Il faut écrire : ceci est le dernier texte publié par Kafka de son vivant.

C’est hilarant, car comme il n’en a publié quasiment aucun de son vivant, c’est aussi un des tous premiers (on dirait que je suis le seul à rire, là, non ?)

Mais Dans la colonie (son titre original) permet une constatation intéressante : globalement, les textes de Kafka publiés par Kafka sont moins bons que les suivants, ceux publiés à titre posthume par Max Brod. Comment expliquer que Le Procès n’ait jamais été publié (alors qu’il est quasiment achevé) quand tant d’autres, très inférieurs, l’ont été ? Kafka aurait-il eu des goûts littéraires douteux ?

Le point de départ de ce récit est pourtant extrêmement enthousiasmant : un administrateur est envoyé dans une colonie pénitentiaire qui a la spécificité d’être équipée d’une machine tirant au sort les condamnations des prisonniers, puis les gravant sur leurs corps. Voici une idée lumineuse qui aurait pu déboucher sur un formidable récit de SF ou d’anticipation. Malheureusement, comme la plupart des nouvelles de Kafka, Dans la colonie est trop courte pour qu’on l’apprécie complètement. L’auteur ne développe pas vraiment les caractères, s’appuie uniquement sur son idée de base et finalement se borne à reprendre les thèmes fondateurs du Procès (angoisse existentielle latente, justice aussi absurde qu’implacable, personnage totalement perdu ne comprenant rien à ce qui lui arrive…etc.).

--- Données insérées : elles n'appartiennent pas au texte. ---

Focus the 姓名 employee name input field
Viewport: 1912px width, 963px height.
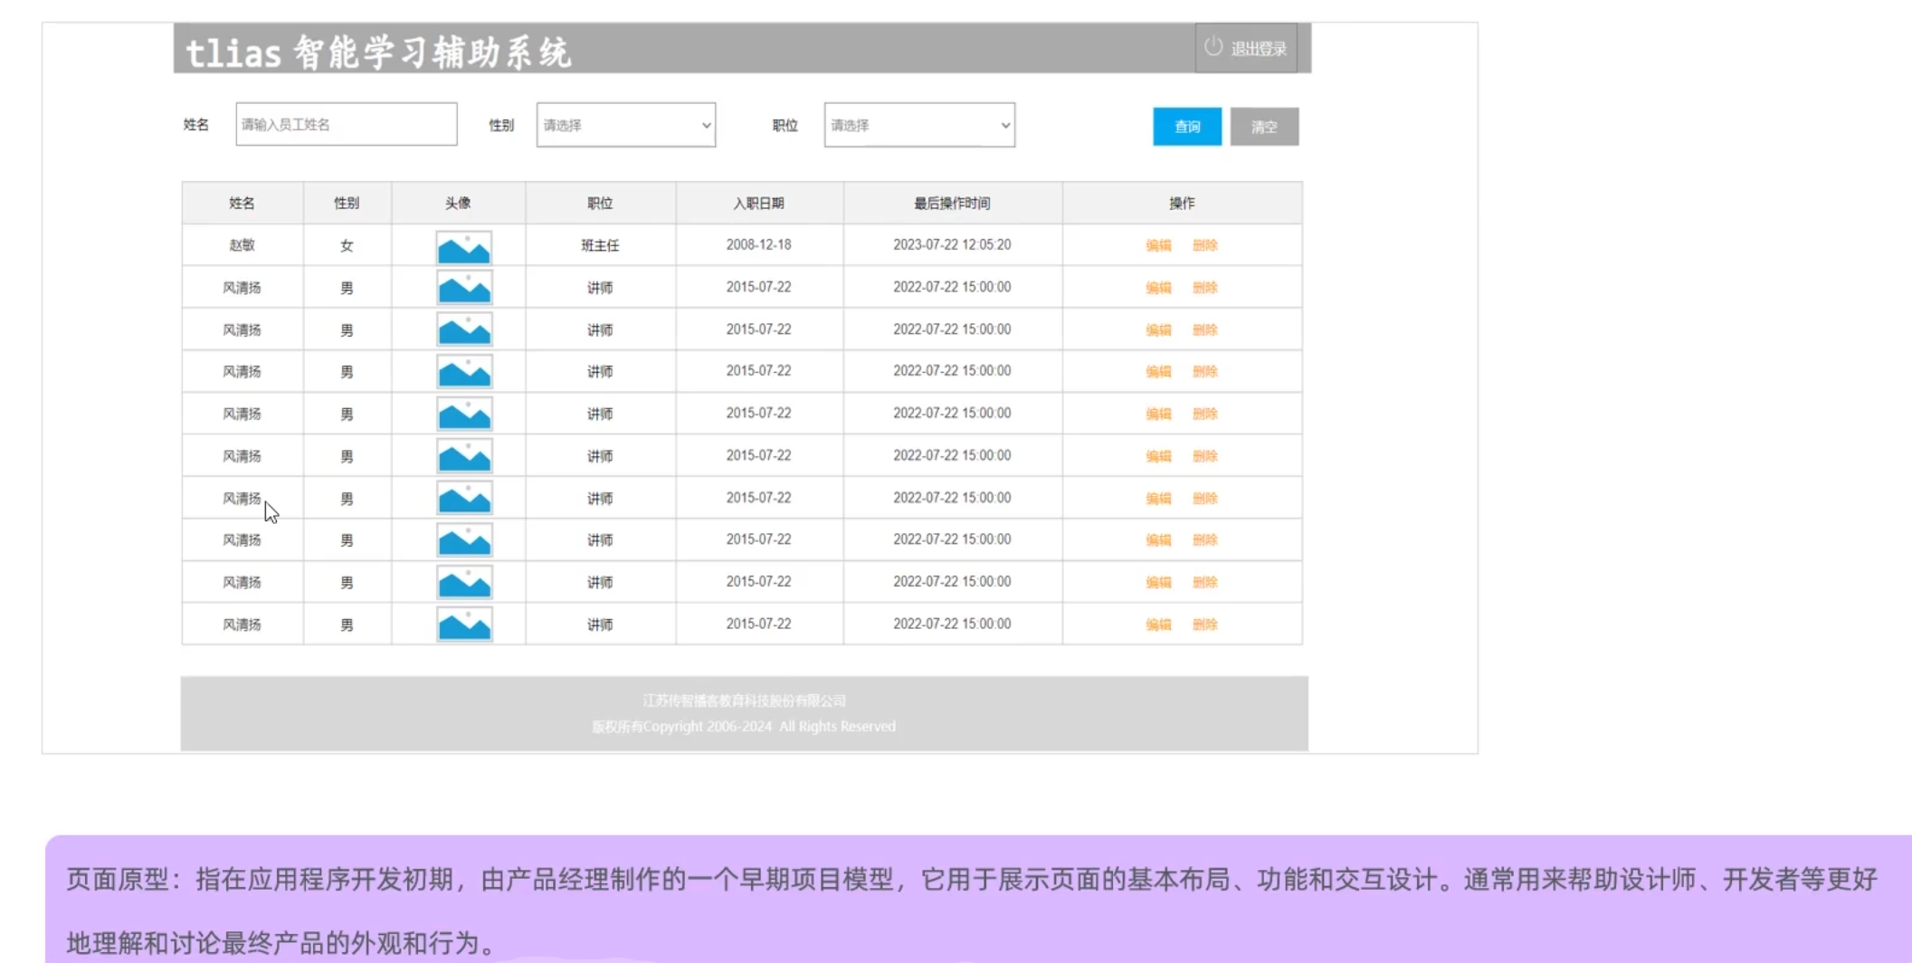tap(346, 124)
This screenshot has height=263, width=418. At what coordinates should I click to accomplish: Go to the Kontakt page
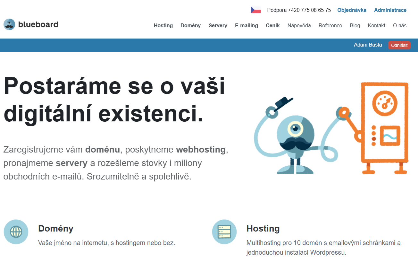[x=376, y=26]
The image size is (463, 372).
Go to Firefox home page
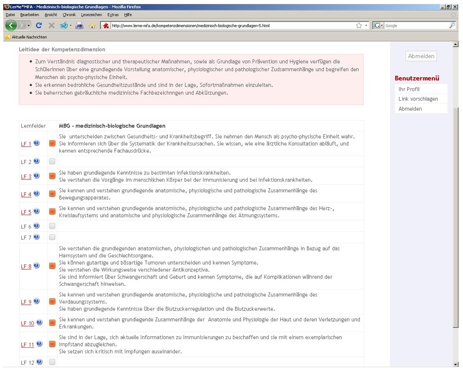92,26
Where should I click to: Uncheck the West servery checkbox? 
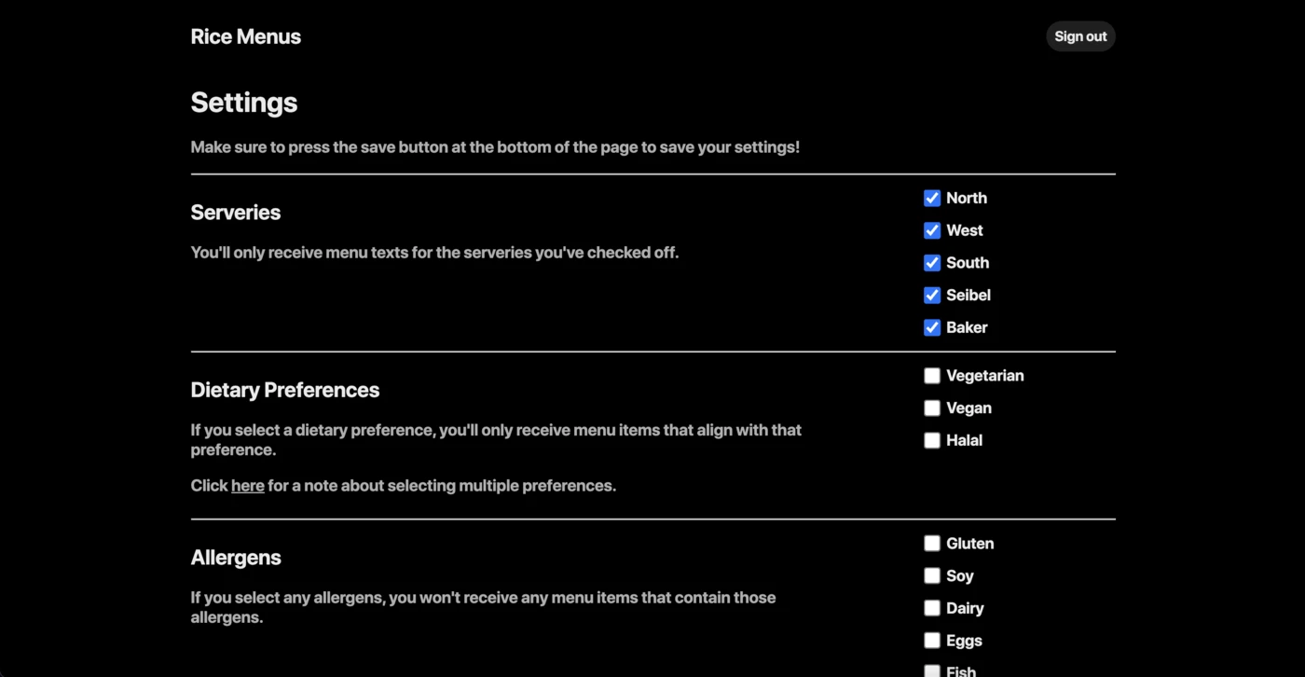[x=932, y=230]
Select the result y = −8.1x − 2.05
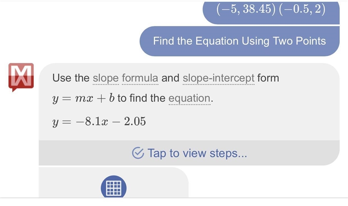348x206 pixels. coord(99,122)
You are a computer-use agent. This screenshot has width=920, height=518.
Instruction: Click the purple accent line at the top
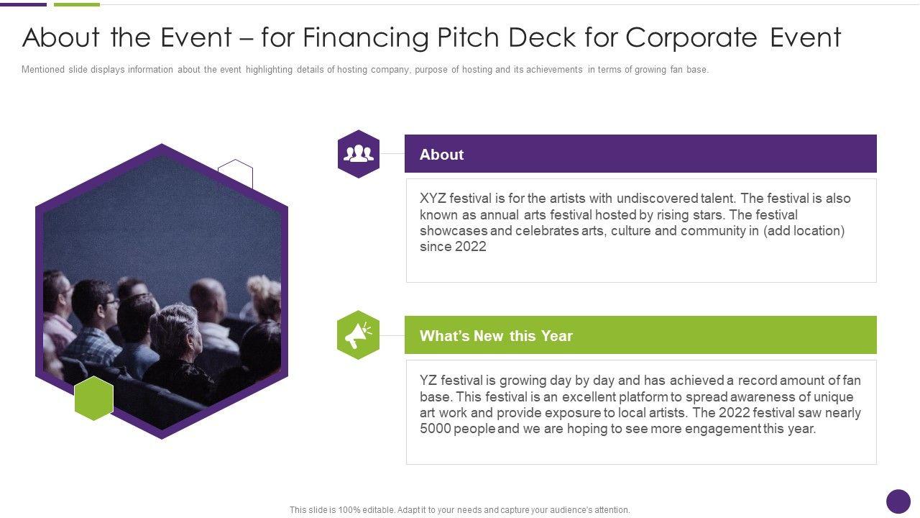23,4
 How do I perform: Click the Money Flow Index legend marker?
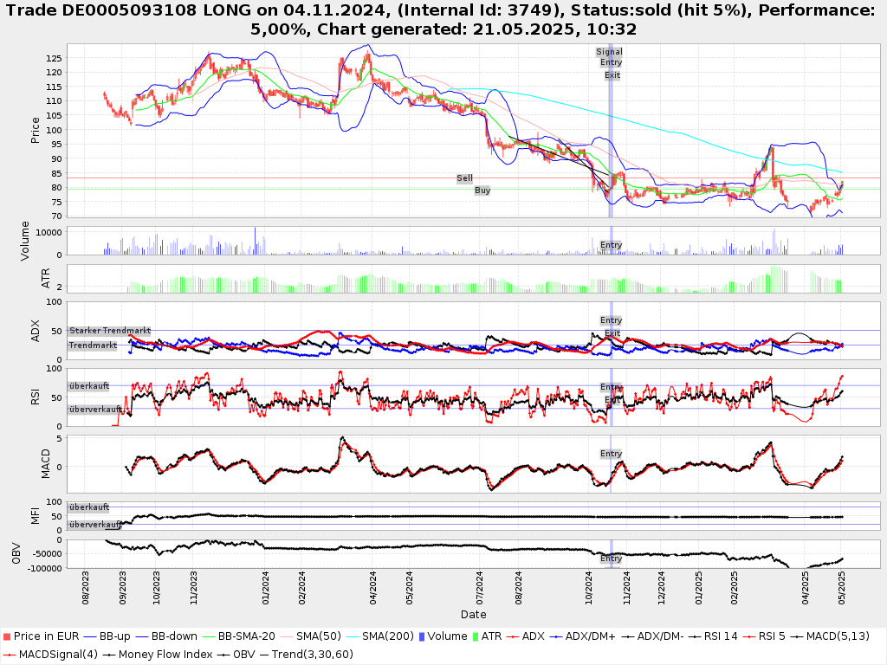tap(108, 655)
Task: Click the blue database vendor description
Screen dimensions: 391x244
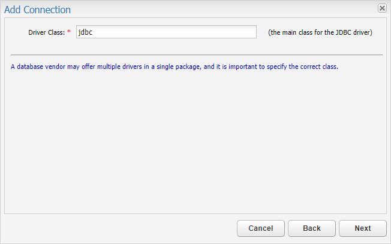Action: click(175, 67)
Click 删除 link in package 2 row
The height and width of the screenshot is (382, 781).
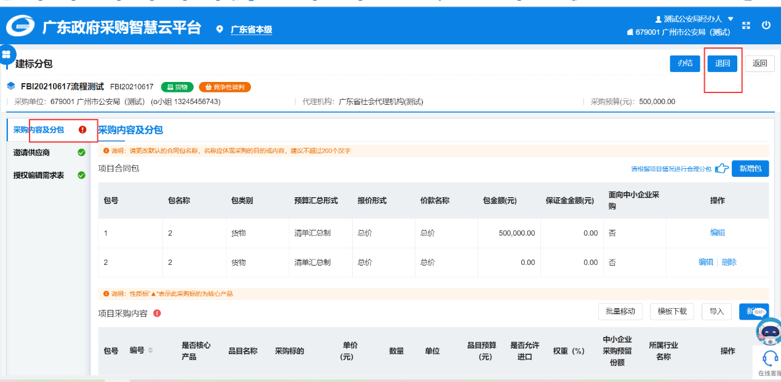[729, 262]
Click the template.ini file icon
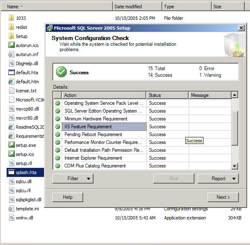 (x=12, y=208)
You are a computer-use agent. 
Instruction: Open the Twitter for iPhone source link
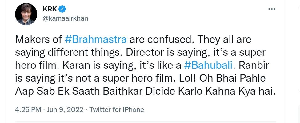click(117, 110)
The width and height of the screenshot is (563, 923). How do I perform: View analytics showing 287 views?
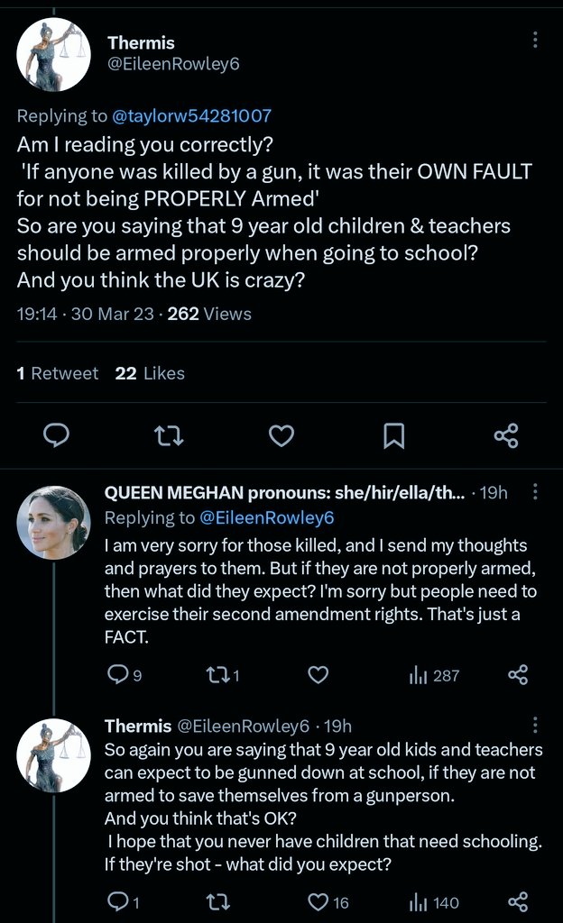(x=434, y=675)
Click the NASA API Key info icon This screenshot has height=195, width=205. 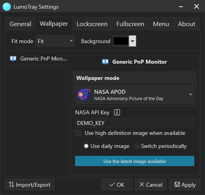tap(117, 112)
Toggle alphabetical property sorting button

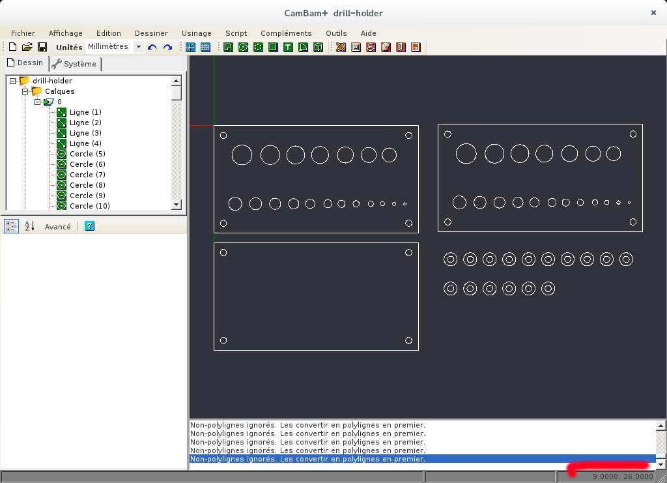click(x=29, y=226)
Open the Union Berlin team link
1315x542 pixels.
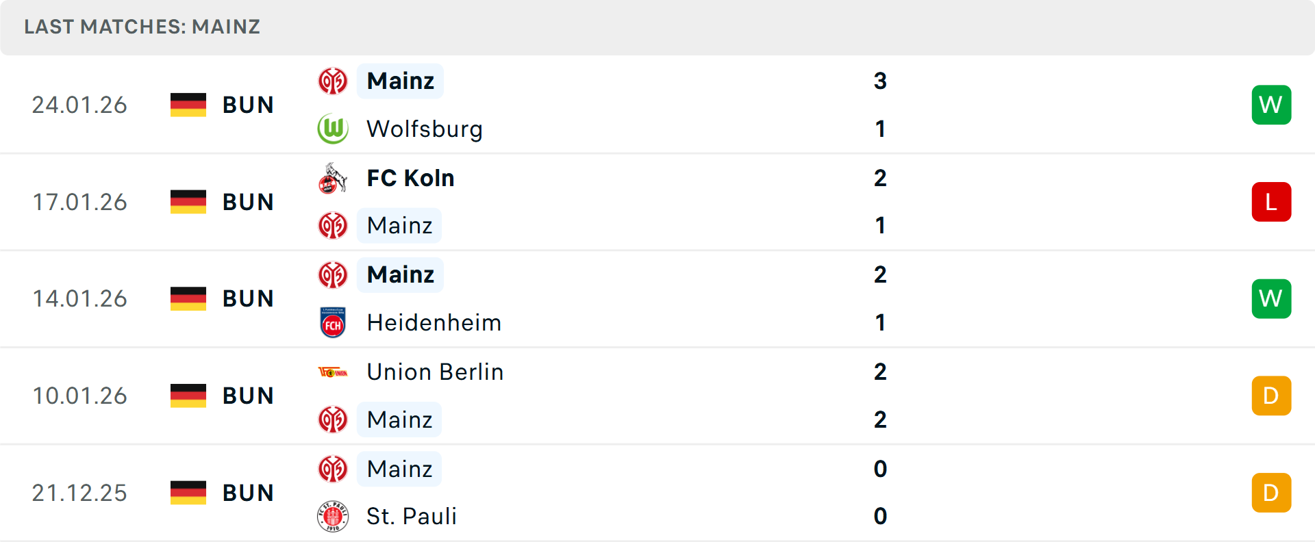(x=435, y=372)
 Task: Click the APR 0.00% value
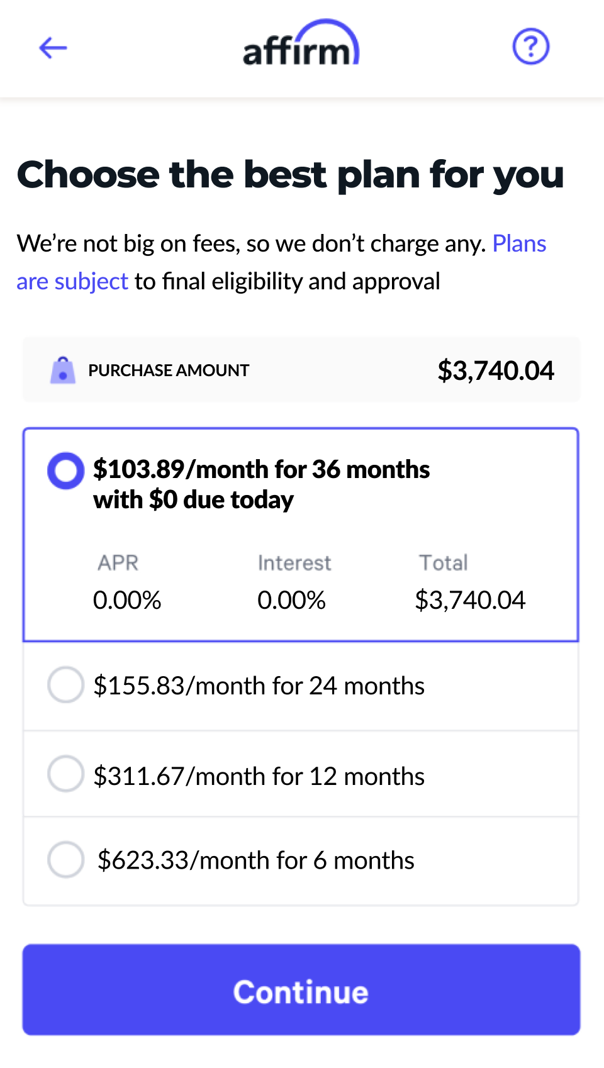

Paradoxalement, on peut aussi se demander si on lirait de manière identique Dans la colonie dans d’autres circonstances. En imaginant, par exemple, que Max Brod aurait obéi aux dernières volontés de son ami et aurait détruit ses derniers ouvrages comme Le Procès. Alors, peut-être, celui qui nous intéresse aujourd'hui paraîtrait-il beaucoup plus profond et abouti ?... ou bien l'inverse ?...

Comme avec des « si » on pourrait refaire le monde, mieux vaut ne pas trop chercher à se projeter (ce qui est forcément difficile lorsqu’on est face à un auteur dont 90 % des publications sont non seulement posthumes mais aussi inachevées). Cela peut sembler absurde (quoiqu’avec Kafka l’absurde régisse l’univers, certes) mais c’est finalement ce récit totalement abouti qui a l’air d’une esquisse et son Procès éternellement inachevé qui semble peaufiné à l’extrême…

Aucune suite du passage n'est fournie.